Salicylic or lactic acid
Salicylic and lactic acid preparations dissolve rough, dry and crusted skin, and can be helpful in breaking down seborrhoeic keratoses. They are available over the counter as Calmurid or Coco-Scalp or in a stronger concentration from Spot Check Clinic. Stronger concentrations of salicylic acid are more effective but need to be prescribed by a doctor.
A doctor can freeze off seborrhoeic keratoses on the spot during a consultation. This treatment is popular because it usually only needs to be performed once. Disadvantages of this treatment include pain, blistering and redness at the treated site, and a small risk of scarring.
There is no Medicare rebate for this treatment, so there may be an out of pocket expense.
Shave or excision
If the diagnosis of a seborrhoeic keratosis is not obvious, a doctor can shave it off the surface of the skin or cut around it to remove it. This is best way to confirm the diagnosis and rule out skin cancer in uncertain cases.

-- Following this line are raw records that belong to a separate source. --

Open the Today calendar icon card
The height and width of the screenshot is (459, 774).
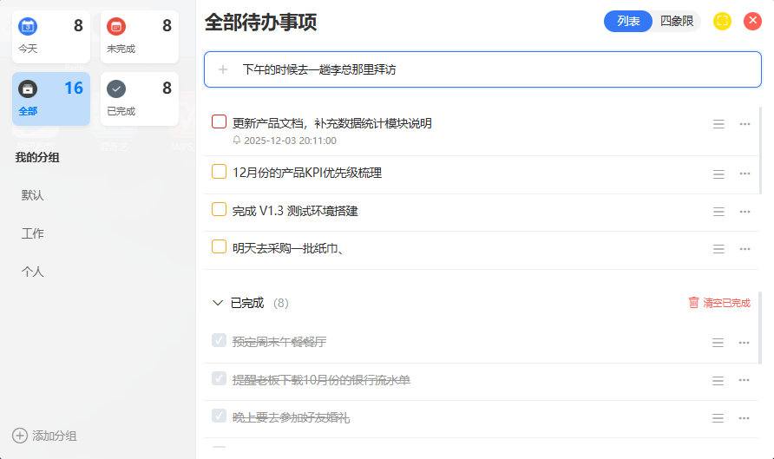pyautogui.click(x=28, y=26)
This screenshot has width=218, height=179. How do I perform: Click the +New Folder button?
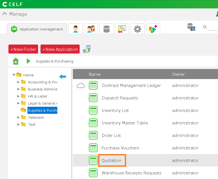23,49
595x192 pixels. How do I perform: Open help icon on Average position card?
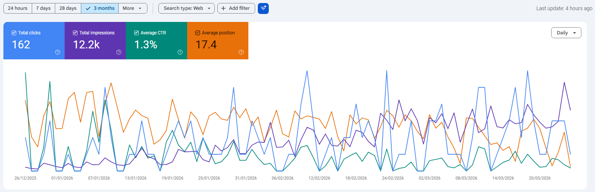pyautogui.click(x=241, y=52)
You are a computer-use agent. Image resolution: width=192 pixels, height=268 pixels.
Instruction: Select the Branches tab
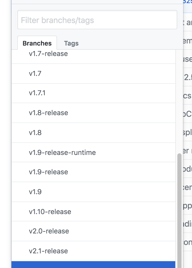click(37, 43)
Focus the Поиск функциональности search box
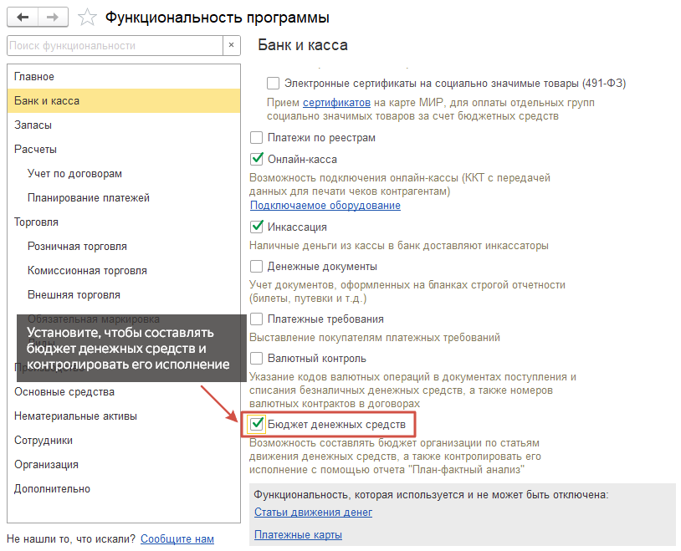The height and width of the screenshot is (551, 681). [115, 46]
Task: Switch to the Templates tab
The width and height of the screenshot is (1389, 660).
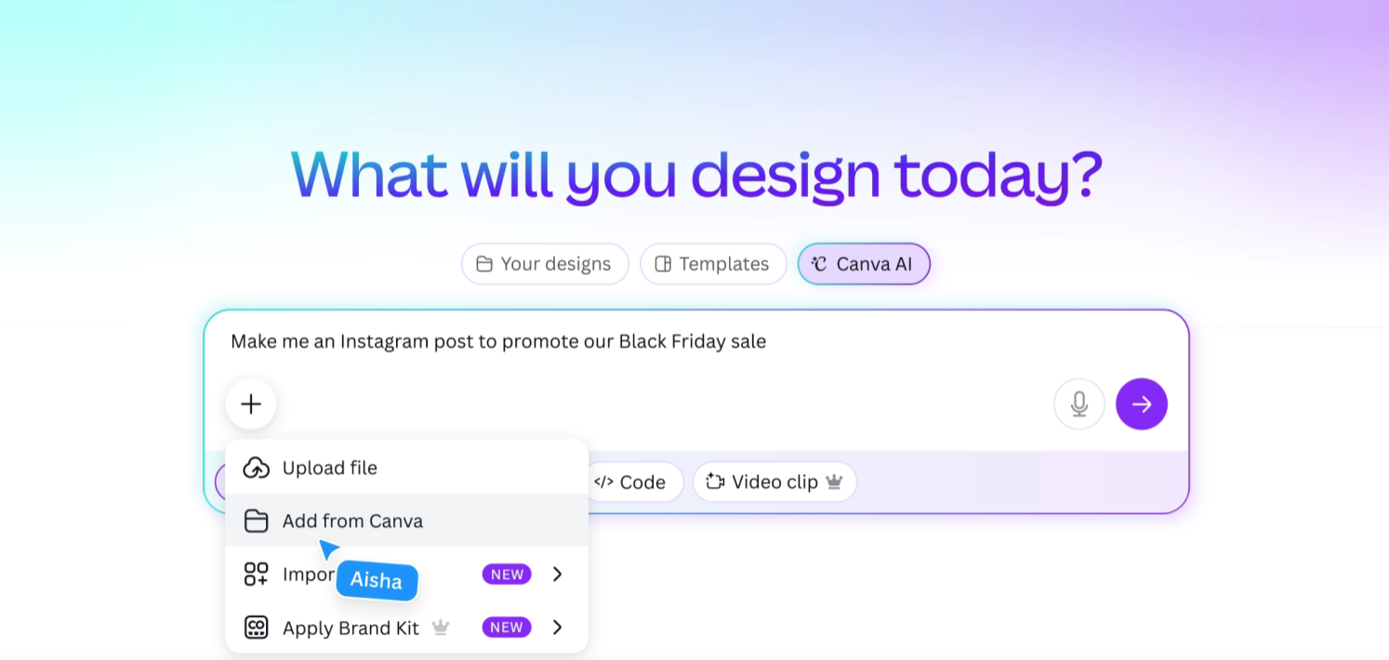Action: pos(713,264)
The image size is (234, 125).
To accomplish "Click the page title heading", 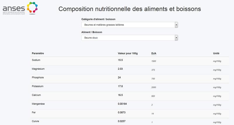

Electrosurgery and radiofrequency surgery
Seborrhoeic keratoses can be removed by burning them off. Radiofrequency surgery is often recommended if a good cosmetic result is required, for example if the seborrhoeic keratosis is on the face or upper chest. This technique tends to leave less scarring than other methods.
Broadband light / IPL
If a seborrhoeic keratosis is very flat and pigmented, treatment with broadband intense pulsed light can sometimes be successful. This treatment can be useful if:
- the skin is sun-damaged and there are lentigines (freckles) and/or prominent blood vessels or angiomas, which can be treated at the same time
- there are many seborrhoeic keratoses and a good cosmetic outcome with minimal scarring is desired.
Concentrated hydrogen peroxide is an effective treatment for seborrhoeic keratoses. It is a powerful bleach and must therefore be used with extreme caution.